The following article is presented by Gordon-Nash Library Director Jerrica Blackey P’19. In this issue of the history series, she discusses the call to commencement,
Our History in Commencements
Believe it or not, plans for commencement are well underway. This will be our celebratory bicentennial year for graduation since the school’s inception in September of 1821. We have begun to talk with seniors about their futures, imploring them to “stay in touch” once they depart campus in May.
New Hampton School’s archives are filled with stories, records, and photographs of the past from those alumni who kept their word and stayed in touch. We know from the exemplary work performed by Frank W. Preston, who spent 50 years on campus in several capacities including as headmaster, and who put together one of the first Alumni Catalogs giving us a peek into the past. Within its pages, we know that the graduates of 1898 included 5 male students and 9 females as pictured with Preston himself in the center (below). The two female teachers (back left) are Jessie Waterman and Jennie Hulce. I
was excited to see Atwood Bond Meservey standing beside Preston.
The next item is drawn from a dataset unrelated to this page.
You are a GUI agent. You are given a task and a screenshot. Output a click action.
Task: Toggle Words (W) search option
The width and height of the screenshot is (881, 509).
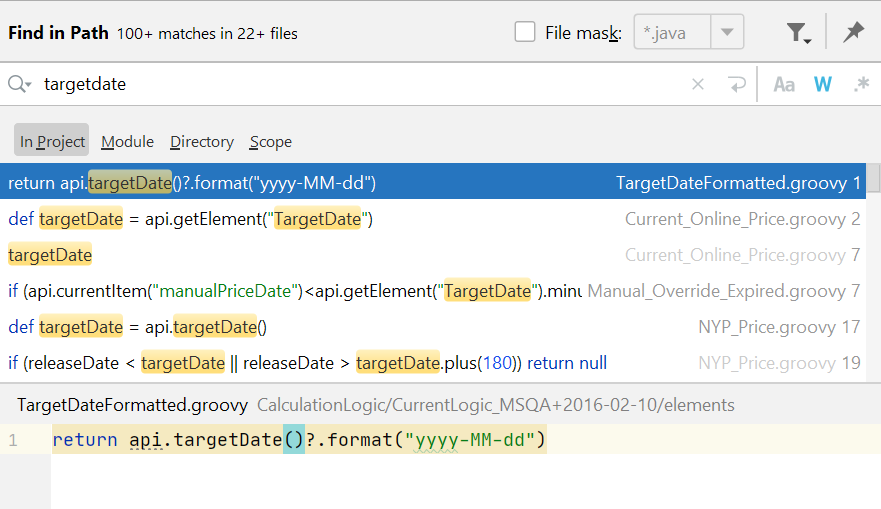click(823, 85)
This photo is Meservey’s final graduation at the Institution as head, as he retired and passed the torch to Preston. Other teachers pictured are Henry Brown, Henry Bacon, and Shirley Case. Students and teachers, too, stand to the side of Chapel Hall, now called Meservey Hall. To graduate on the lawn is a long-standing tradition, although students graduated home among their families last year in a virtual ceremony.
Boutez en avant
Here again is the Class of 1898, this time without their teachers. Emblazoned on the back drape are the words, “Boutez en avant” (“Push Forward”), adorned with stars. Although all of the graduates went on to live productive lives as they pushed forward, one student would live a significant life here in New Hampton.
Ina Bickford (second from the left) was the daughter of Rev. Lewis P. and Emma (Fox) Bickford, who were NHS alumni. Ina entered the school in the fall of 1893, was a member of the ladies’ literary society, the Germanae; completed the English and classical course and after graduation taught stenography and typewriting as well as assisted her father in the Gordon-Nash Library. From 1917 to 1949 she was the head librarian, retiring at age 70. She made her home in Pillars across the street from the library until the school absorbed it after her death in 1956.
As the current Director of the Gordon-Nash Library at New Hampton School, I am grateful to Ina for her decades of service in a small town she obviously adored. I know also that, like the Class of 1898, our graduates will Push Forward into their futures at colleges and universities of their choice, athletics, or into vocations they know they are made for. Cheers to all the work put forward to achieve these goals.